When you owe money across multiple accounts — a credit card, an auto loan, a student loan, maybe a buy-now-pay-later balance — the order you pay them off in changes how much total interest you pay. Two strategies dominate the advice space: Snowball (smallest balance first) and Avalanche (highest APR first). Both pay the minimum on every debt; the difference is where the extra money goes each month.
The Snowball method
Order your debts from smallest balance to largest. Pay minimums on all of them, and throw every spare dollar at the smallest one. When that debt is gone, roll its entire payment (minimum + the extra) into attacking the next-smallest. Each debt you clear frees up more firepower for the next, and the balls of debt shrink in sequence — hence the snowball name.
Popularised by Dave Ramsey, the snowball is an explicitly behavioural strategy. The first debt clears fast, which gives you a concrete win. Momentum matters: most people giving up on debt payoff aren't giving up because of interest math; they're giving up because six months in, nothing visible has happened.
The Avalanche method
Same idea, different ordering. Rank debts by APR highest to lowest. Pay minimums everywhere, throw extra at the highest-rate debt. Once it's gone, the freed-up payment cascades to the next-highest rate.
Mathematically, avalanche is optimal — by definition it minimises total interest paid. You're always attacking the most expensive dollar of debt first. The cost is patience: if your highest-rate card also has the largest balance, the first visible win might be 18 months away.
A worked three-debt example
Say you have:
- Store card — balance $1,200, APR 26%, min $30 / mo
- Credit card — balance $5,000, APR 22%, min $150 / mo
- Car loan — balance $12,000, APR 7%, min $280 / mo
Minimum total: $460 / mo. Say you can afford $600 / mo total, so there's $140 / mo of "extra" to deploy.
Snowball attacks the $1,200 store card first. It clears in ~4 months. Its $30 min + the $140 extra ($170) roll into the credit card, which becomes the new focus. When the credit card clears, $320 rolls into the car loan. Total payoff: ~59 months, ~$3,800 in interest.

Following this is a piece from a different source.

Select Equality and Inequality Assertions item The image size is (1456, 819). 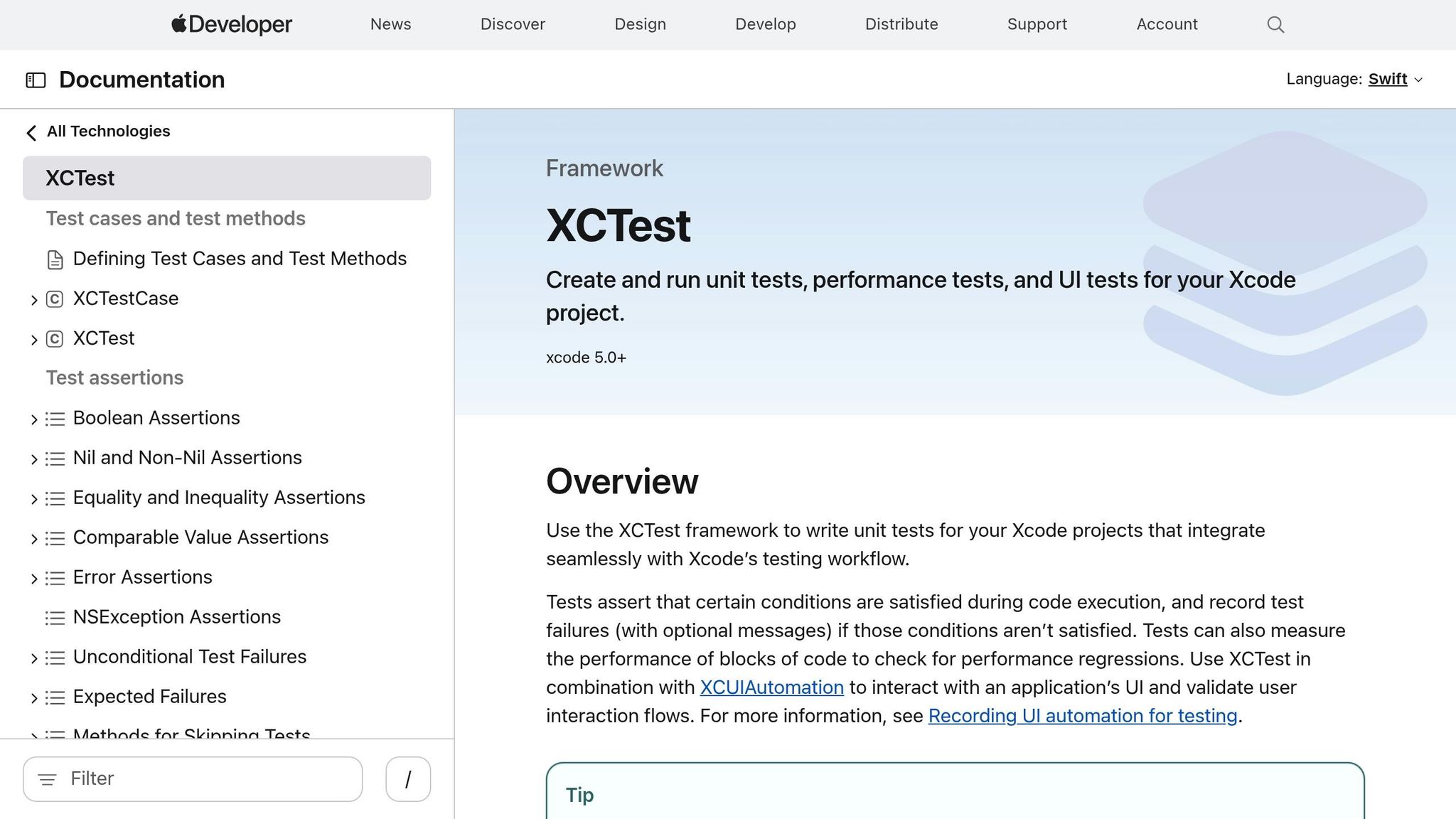tap(219, 498)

Avalancheattacks the store card first too — but for a different reason. Its 26% APR is the highest, so it matches snowball's first step here. After it clears, though, avalanche moves to the credit card (22%) rather than blindly picking the next balance size. Since the car loan's 7% is much lower than the credit card's 22%, avalanche keeps the car loan on minimums as long as possible. Total payoff: ~58 months, ~$3,650 in interest.
Avalanche saves ~$150 in this particular mix. A real number, but not life-changing.
When the gap is bigger
The avalanche advantage widens when your highest-APR debt also has a large balance and sits "in the middle" by size. Imagine a $15,000 credit card at 24% alongside a $500 medical bill at 0% and a $20,000 student loan at 5%. Snowball would attack the medical bill first (smallest balance). Avalanche would go straight for the credit card. Across several years the difference can run into thousands, not hundreds.
The gap narrows when smallest-balance debt happens to also be highest-rate — the two strategies agree and the starting order is the same.
So which should you pick?
The honest answer: it depends less on the math and more on whether you'll actually stick with it.
Pick Avalanche if:
- You trust yourself to stay motivated on long stretches without a visible win.
- You have one clearly expensive debt dominating the picture.
- Minimising interest matters to you in a way that's not purely rational (e.g., moral objection to paying lenders more than you have to).
Pick Snowball if:
- You've tried debt payoff before and lost momentum.
- Your smallest debt can clear in 1–3 months and you need the psychological win.
- Your debts are roughly the same APR, in which case the mathematical advantage of avalanche is tiny anyway.
The strategy both share
Whichever method you pick, two non-negotiables sit underneath both of them: always pay every minimum, on time, every month, and throw every spare dollar at the target debt, not into savings (until high-rate debt is gone). Carrying a 22% credit card while saving into a 4% savings account is an automatic seven-percent annual loss. For a clean side-by-side comparison on your specific debts, plug them into the Debt Payoff Calculator — it runs both simulations at once and flags which wins for your exact mix.
One more sleight of hand
Don't forget you can also change the "highest APR" before paying it. A 0% balance transfer on a high-rate card flips the priority in a single move. A debt consolidation loan can replace a 22% APR with 8%. Refinancing a car loan can cut a rate by several points. The best debt strategy is often the one that stops being "which to pay off first" and becomes "can I restructure the expensive one first".